The Last VHT Trainings - Bugabula and Walukuba

We have now completed teh training of all five Healthy Villages Village Health Teams (VHTs). Red Cross trained each of them in a two-day training, encompassing: malaria, HIV/AIDs, the “Safe Water Chain” (from source to drinking point, how to keep water safe and clean) and waterborne disease, immunization (schedules, and its importance), some nutrition, sanitation and hygiene and the diseases that stem from a lack therein, and probably a couple other things that I am currently forgetting.

In addition to these issue-particular topics, they receive training on how to be health workers – the best way to talk to ask questions and relay information, how to advise people to seek further medical help, where they ought to advise people to go, etc.

The trainings also lay much emphasis on acting as model citizens to the community. The VHT members are given a laundry list of small, feasible sanitation and health measures to implement at their own house: an outside dish-drying rack, a large, protected trash pit, a tippy-tap outside their latrine, etc. Having implemented these measures themselves, (ensured by Red Cross and UVP follow-up), the VHT members shall then concentrate on spreading the gospel to their neighbors.

Something awesome: Red Cross also, during the course of the two latest trainings, had VHT members create a “village map.” The maps indicate households, important landmarks, crops, etc. Importantly, the maps also indicate which households do not have latrines, and how many children under 5 live at each household. These maps will be really helpful to us, and to the VHT, in the course of this next year’s work. Even now, we are working on a latrine campaign, in partnership with JIDDECO, and because of these maps we know now precisely which households need to build latrines, and can focus our efforts accordingly.

An anecdote: It was really wonderful to see the Bugabula team creating their village map. (I missed the creation of Walukuba’s map!) They first did a small version in the dirt, everyone working together – and arguing together – over the precise areas of road intersection, location of trees, whether the church was closer to this well or that mosque, etc.

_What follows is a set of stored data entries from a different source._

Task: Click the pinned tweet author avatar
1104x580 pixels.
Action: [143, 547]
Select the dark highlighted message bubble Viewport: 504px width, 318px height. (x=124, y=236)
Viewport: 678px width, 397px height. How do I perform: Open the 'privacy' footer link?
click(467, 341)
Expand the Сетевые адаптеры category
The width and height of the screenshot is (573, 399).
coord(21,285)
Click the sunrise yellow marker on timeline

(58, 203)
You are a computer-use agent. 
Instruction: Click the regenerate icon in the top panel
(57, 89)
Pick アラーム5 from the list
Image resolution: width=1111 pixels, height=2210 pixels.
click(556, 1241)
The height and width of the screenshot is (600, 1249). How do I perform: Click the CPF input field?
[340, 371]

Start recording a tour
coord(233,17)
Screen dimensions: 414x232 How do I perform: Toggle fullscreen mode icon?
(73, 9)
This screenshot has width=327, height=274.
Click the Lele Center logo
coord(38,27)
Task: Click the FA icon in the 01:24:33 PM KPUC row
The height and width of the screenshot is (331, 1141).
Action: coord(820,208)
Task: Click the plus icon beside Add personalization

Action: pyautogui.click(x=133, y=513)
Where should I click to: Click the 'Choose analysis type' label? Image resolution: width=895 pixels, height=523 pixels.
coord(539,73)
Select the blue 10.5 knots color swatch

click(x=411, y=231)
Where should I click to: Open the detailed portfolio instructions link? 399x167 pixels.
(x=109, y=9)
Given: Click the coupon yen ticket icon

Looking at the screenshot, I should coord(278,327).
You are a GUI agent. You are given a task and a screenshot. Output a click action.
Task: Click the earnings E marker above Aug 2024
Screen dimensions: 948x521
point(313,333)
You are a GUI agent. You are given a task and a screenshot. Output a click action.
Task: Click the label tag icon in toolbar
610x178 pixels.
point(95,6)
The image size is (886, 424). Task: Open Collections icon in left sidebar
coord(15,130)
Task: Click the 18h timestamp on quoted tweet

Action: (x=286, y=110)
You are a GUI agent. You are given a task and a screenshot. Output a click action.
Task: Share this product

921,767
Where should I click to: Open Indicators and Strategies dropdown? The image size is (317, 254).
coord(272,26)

Then they did a much, much larger (about 15 feet lengthwise, 10 feet across) map in the dirt again, and this time used little yellow fruits to mark the each house, and even smaller green fruits to mark latrines. Mugaya, the VHT chair and also the chair of the village, was instrumental in this phase; he knew exactly who lived in each house, their names and their children’s names, if they had a latrine, which household might or might not share their latrine, and seemingly all other details of each household’s life and family. Finally, having completed this huge, dirt version of the map (outlined in fine, light gray charcoal ash, which contrasted beautifully with the red-brown dirt – im sorry I have no picture), a smaller group of VHT members copied the details onto a large paper map of the village. I then took this map home to copy out a UVP-version, before returning theirs.

The top right picture in this blog is from the Walukuba training.